(Saved entries)
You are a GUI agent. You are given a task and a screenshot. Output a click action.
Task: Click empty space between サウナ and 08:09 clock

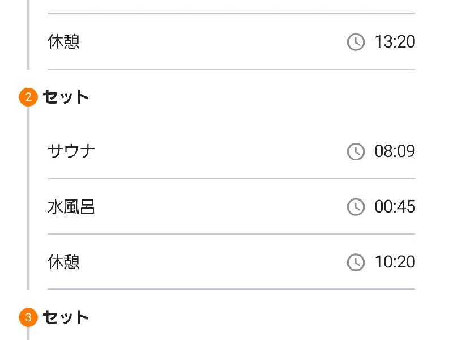(x=221, y=151)

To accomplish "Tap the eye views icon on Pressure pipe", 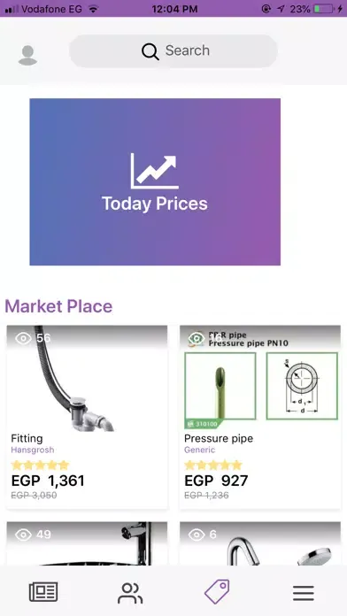I will [x=197, y=338].
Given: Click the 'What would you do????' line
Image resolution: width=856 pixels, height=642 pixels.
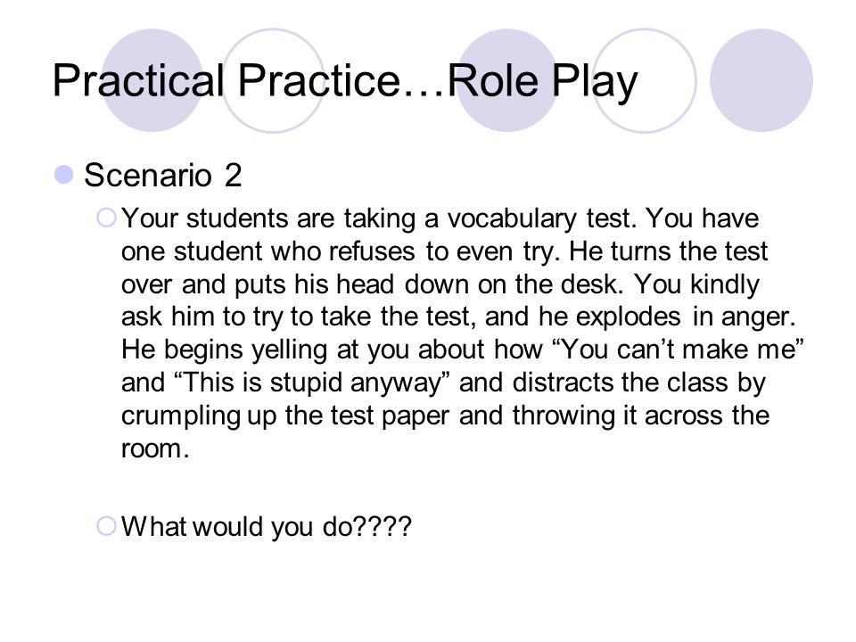Looking at the screenshot, I should click(267, 527).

PROBLEM TO WORK ON: Starting at the line with "Given: Click the 'What would you do????' line", write out every line exactly through the final line of the records above, both included, and skip the pictures.

OUTPUT OF THE EXERCISE:
Given: Click the 'What would you do????' line
Image resolution: width=856 pixels, height=642 pixels.
Looking at the screenshot, I should click(267, 527).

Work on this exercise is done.